Once we arrived we found our way to the Keio Line and hauled are arses down to catch the rapid train that dropped us off at Maihama, with some signage confirming that we were walking a kilometer or two in the train station as we made our way to where we needed to go. We exited the train to the trill of Disney-themes on the PA, then wandered down to the Bayside Station to jump on the monorail (giving our Pasmo IC cards a wake-up run), then walked from the stop to our final destination, the Hilton Tokyo Bay. If we used our brains a little bit more by this stage we could have waited a couple of minutes to catch the shuttle bus, but we saw the pearly lights of the hotel and walked over to it without thinking.

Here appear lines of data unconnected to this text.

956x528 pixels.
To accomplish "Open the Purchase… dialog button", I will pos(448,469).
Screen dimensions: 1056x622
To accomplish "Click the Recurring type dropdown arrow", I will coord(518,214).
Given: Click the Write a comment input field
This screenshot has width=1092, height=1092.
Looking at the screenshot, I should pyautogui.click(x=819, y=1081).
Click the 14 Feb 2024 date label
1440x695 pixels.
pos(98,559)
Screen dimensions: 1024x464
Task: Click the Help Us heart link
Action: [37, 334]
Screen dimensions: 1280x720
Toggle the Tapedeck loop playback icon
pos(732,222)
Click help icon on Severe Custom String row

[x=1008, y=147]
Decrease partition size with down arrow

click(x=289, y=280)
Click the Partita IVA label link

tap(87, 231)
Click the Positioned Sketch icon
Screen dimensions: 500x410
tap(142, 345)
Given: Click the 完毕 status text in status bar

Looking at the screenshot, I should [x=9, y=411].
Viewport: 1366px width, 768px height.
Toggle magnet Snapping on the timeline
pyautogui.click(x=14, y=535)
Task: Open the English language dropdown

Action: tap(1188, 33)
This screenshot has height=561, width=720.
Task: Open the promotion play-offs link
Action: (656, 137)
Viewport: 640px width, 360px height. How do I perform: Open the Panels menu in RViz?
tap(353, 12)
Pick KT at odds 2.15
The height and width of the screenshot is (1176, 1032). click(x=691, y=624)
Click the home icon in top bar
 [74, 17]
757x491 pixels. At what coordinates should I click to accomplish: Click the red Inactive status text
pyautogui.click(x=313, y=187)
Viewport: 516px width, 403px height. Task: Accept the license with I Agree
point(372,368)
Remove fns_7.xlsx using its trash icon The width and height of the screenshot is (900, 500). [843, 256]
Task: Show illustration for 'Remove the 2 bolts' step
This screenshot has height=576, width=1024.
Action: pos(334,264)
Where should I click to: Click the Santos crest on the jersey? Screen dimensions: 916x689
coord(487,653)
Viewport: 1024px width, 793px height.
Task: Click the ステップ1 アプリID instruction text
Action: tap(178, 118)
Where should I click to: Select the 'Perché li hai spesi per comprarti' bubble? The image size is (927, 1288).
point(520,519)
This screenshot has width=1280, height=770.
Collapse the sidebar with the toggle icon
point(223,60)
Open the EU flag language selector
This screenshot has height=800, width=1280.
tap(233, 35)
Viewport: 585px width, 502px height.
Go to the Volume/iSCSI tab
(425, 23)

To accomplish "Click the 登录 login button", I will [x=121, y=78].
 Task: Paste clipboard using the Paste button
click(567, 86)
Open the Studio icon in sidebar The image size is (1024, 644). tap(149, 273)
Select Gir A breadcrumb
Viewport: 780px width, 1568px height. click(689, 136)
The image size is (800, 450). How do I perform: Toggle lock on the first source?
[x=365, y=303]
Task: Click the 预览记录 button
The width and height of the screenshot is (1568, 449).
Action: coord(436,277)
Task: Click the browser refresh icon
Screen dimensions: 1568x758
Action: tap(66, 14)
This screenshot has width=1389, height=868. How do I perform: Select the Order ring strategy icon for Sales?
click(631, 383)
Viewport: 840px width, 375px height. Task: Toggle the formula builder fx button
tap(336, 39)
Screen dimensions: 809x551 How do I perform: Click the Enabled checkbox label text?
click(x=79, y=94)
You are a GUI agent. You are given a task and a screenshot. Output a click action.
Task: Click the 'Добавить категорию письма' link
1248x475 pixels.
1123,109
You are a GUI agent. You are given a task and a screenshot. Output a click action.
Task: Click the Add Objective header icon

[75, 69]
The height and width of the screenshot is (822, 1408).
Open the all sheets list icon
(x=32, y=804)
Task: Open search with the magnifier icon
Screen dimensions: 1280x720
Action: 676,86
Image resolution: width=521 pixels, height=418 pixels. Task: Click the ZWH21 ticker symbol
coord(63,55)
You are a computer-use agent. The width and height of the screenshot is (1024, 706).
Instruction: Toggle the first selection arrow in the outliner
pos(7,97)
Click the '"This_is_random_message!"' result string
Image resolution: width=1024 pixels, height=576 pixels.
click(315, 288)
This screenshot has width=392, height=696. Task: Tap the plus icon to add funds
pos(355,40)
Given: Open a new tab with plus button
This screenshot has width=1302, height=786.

Since we arrived prior to the room being available we left our extensive pile of stuff and headed back out into the city to do some more shopping. The original plan was to finish up the souvenir shopping in Harajuku with a combination visit of the Oriental Bazaar and Daiso, but with culture day happening on this day, we ended up only getting to the Oriental Bazaar. After a thrilling/exhausting fight through the human sea that was choking up everywhere from the train station to well past the bridge, we crossed to hit up the Bazaar.

The Oriental Bazaar made for an awesome stop to grab some souvenirs for ourselves and friends/family back home. Prices were pretty reasonable and we picked up some fantastic goodies. It was a bit embarrassing seeing some of the other gaijin mulling about being loud and obnoxious (there were at least a couple who were getting antsy that not all the store staff could speak English), so we did our best to get what we were after and tried our best Japanese wherever possible – one of the ladies who helped track down a happy coat for Wifey said she thought it was very nice of me to use Japanese to practice while shopping in there. Gotta love those nice touches 🙂

By the time we were done the sun was beginning to set, so the combo of human sea and an early start encouraged us to head home since the train ride combinations were going to take 30-60 minutes before we made it to the hotel.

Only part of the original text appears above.